EXERCISE DESCRIPTION :: Please add -115 to every coordinate in the answers across the stretch of the material from the line containing "This screenshot has width=942, height=471." through the line containing "point(201,746)", and write out every line of that stretch again, requests included.

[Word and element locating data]
⁂

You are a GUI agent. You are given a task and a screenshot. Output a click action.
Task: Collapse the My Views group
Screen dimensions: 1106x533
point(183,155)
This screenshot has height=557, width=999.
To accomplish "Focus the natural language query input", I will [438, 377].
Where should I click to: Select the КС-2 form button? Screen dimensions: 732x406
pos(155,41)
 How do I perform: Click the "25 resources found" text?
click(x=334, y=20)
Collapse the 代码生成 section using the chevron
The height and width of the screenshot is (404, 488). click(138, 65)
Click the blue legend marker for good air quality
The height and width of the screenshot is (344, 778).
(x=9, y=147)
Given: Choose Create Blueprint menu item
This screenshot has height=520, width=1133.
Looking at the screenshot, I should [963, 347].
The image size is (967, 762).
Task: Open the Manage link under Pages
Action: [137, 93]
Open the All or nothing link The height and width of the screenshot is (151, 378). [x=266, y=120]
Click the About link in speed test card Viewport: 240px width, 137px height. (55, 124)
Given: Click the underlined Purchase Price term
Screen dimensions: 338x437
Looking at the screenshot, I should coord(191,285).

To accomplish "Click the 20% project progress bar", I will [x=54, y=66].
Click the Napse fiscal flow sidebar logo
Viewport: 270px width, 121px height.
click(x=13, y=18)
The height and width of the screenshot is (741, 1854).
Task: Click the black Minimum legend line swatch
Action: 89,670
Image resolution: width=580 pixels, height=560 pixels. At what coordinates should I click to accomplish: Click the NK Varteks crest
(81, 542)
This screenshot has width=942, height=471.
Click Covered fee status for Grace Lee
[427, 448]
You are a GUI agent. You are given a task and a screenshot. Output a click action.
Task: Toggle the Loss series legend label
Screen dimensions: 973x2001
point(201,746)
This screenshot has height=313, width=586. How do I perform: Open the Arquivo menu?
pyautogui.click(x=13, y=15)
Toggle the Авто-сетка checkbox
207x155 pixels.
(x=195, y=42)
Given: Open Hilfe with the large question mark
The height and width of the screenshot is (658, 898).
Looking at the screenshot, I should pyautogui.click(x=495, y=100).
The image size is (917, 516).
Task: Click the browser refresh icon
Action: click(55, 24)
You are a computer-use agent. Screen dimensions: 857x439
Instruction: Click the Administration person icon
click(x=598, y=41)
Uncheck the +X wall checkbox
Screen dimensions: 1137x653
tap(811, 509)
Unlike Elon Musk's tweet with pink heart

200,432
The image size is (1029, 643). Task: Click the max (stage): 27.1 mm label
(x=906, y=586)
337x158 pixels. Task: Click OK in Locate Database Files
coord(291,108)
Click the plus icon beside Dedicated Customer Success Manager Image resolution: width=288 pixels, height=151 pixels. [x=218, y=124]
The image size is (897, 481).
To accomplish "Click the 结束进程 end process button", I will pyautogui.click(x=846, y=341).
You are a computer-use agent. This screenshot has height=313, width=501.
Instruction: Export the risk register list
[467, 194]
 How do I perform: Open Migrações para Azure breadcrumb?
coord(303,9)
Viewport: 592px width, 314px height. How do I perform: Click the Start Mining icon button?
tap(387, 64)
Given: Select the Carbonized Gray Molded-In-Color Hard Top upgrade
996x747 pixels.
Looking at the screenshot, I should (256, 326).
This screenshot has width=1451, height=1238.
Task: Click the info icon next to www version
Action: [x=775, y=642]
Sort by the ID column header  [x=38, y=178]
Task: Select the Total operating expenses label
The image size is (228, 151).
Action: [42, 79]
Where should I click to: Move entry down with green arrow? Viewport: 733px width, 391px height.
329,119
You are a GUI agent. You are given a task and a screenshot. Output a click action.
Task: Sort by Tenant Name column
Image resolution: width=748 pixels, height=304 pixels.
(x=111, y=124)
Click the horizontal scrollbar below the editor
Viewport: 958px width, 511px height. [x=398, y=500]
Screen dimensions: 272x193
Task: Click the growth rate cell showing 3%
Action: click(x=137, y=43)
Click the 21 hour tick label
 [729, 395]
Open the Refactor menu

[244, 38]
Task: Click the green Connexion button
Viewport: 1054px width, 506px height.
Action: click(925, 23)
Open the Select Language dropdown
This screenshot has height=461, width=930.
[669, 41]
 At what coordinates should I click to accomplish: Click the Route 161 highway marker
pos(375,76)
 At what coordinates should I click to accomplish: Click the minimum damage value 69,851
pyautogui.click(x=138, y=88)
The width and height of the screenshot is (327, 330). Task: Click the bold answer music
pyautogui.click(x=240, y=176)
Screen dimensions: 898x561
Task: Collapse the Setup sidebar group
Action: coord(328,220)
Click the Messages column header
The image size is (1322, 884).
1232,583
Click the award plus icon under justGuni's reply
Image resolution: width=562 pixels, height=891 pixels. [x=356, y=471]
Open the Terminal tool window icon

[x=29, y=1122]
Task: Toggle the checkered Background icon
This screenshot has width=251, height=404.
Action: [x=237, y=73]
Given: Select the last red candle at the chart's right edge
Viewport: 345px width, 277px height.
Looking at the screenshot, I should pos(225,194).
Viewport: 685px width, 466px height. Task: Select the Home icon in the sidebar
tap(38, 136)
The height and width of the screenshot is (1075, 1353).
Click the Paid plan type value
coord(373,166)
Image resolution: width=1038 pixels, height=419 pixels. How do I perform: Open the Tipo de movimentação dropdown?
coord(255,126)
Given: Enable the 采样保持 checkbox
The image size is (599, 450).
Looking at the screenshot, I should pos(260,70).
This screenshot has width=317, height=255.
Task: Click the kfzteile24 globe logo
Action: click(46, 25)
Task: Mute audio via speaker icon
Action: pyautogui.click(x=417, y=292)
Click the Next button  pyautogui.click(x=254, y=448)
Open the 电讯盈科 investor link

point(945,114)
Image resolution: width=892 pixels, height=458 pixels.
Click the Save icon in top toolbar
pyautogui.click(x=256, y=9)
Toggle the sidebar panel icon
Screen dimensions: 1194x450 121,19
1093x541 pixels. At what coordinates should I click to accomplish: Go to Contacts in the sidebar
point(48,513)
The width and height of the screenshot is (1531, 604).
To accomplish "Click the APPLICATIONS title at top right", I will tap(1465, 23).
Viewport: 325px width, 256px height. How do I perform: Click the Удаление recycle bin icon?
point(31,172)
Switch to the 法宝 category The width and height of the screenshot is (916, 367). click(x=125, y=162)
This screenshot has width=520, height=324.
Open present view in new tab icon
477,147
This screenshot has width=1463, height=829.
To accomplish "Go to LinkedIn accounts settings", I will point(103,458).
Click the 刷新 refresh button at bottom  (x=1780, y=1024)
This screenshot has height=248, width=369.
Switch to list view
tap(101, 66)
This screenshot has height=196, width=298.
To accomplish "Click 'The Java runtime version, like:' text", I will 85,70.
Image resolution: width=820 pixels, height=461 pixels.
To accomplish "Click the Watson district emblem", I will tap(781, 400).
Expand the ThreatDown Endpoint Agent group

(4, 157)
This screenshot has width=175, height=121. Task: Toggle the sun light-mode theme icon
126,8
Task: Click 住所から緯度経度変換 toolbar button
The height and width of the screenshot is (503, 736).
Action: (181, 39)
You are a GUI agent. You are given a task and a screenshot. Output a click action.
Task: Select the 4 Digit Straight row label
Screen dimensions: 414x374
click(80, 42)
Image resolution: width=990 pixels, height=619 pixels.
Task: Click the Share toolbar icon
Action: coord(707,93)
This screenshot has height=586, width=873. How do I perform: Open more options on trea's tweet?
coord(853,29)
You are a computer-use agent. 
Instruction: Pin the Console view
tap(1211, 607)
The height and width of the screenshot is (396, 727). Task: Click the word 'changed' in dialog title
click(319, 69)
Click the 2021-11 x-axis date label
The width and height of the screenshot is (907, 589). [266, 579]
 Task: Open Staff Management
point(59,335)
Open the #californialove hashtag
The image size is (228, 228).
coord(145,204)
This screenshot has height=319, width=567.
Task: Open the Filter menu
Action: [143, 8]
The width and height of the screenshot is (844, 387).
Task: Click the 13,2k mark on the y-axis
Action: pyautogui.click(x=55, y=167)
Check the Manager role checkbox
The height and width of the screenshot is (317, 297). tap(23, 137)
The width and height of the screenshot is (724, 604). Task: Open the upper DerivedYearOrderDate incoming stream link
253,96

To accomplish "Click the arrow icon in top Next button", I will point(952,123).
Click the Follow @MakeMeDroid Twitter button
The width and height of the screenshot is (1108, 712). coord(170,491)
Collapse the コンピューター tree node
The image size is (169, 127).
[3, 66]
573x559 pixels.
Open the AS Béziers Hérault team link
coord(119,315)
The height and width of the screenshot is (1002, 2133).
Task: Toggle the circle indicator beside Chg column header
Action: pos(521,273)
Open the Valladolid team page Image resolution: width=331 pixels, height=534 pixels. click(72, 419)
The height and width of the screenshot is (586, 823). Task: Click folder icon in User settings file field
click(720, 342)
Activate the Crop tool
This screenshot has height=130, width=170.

⁂

OUTPUT ::
This screenshot has width=942, height=471.
Click Covered fee status for Grace Lee
[312, 333]
You are a GUI agent. You are given a task and a screenshot. Output a click action.
Task: Toggle the Loss series legend label
Screen dimensions: 973x2001
point(86,631)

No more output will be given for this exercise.